[Items from a dataset]
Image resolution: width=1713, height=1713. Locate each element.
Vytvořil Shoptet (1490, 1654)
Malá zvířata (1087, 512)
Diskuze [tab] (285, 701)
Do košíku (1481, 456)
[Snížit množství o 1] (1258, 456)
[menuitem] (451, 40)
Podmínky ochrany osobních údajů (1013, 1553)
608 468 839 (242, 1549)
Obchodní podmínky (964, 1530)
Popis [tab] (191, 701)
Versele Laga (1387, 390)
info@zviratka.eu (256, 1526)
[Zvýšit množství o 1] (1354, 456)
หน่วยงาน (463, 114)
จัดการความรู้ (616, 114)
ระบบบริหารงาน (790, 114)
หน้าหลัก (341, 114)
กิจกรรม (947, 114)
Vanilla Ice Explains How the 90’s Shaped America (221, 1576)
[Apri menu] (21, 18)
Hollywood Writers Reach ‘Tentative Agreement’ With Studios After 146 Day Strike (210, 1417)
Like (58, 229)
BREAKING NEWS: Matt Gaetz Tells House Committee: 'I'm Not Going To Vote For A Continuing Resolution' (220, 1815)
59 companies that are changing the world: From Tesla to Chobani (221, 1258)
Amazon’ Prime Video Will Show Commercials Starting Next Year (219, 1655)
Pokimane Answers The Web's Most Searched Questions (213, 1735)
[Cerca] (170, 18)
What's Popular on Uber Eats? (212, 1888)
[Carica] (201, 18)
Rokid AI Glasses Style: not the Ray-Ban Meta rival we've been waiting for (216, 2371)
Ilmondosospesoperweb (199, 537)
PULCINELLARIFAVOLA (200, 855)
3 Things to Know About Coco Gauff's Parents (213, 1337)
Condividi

## [Assignment]
Please transcribe all of the entries precisely.

## [Solution below]
Image resolution: width=1713, height=1713. Locate each element.
Vytvořil Shoptet (1490, 1654)
Malá zvířata (1087, 512)
Diskuze [tab] (285, 701)
Do košíku (1481, 456)
[Snížit množství o 1] (1258, 456)
[menuitem] (451, 40)
Podmínky ochrany osobních údajů (1013, 1553)
608 468 839 (242, 1549)
Obchodní podmínky (964, 1530)
Popis [tab] (191, 701)
Versele Laga (1387, 390)
info@zviratka.eu (256, 1526)
[Zvýšit množství o 1] (1354, 456)
หน่วยงาน (463, 114)
จัดการความรู้ (616, 114)
ระบบบริหารงาน (790, 114)
หน้าหลัก (341, 114)
กิจกรรม (947, 114)
Vanilla Ice Explains How the 90’s Shaped America (221, 1576)
[Apri menu] (21, 18)
Hollywood Writers Reach ‘Tentative Agreement’ With Studios After 146 Day Strike (210, 1417)
Like (58, 229)
BREAKING NEWS: Matt Gaetz Tells House Committee: 'I'm Not Going To Vote For A Continuing Resolution' (220, 1815)
59 companies that are changing the world: From Tesla to Chobani (221, 1258)
Amazon’ Prime Video Will Show Commercials Starting Next Year (219, 1655)
Pokimane Answers The Web's Most Searched Questions (213, 1735)
[Cerca] (170, 18)
What's Popular on Uber Eats? (212, 1888)
[Carica] (201, 18)
Rokid AI Glasses Style: not the Ray-Ban Meta rival we've been waiting for (216, 2371)
Ilmondosospesoperweb (199, 537)
PULCINELLARIFAVOLA (200, 855)
3 Things to Know About Coco Gauff's Parents (213, 1337)
Condividi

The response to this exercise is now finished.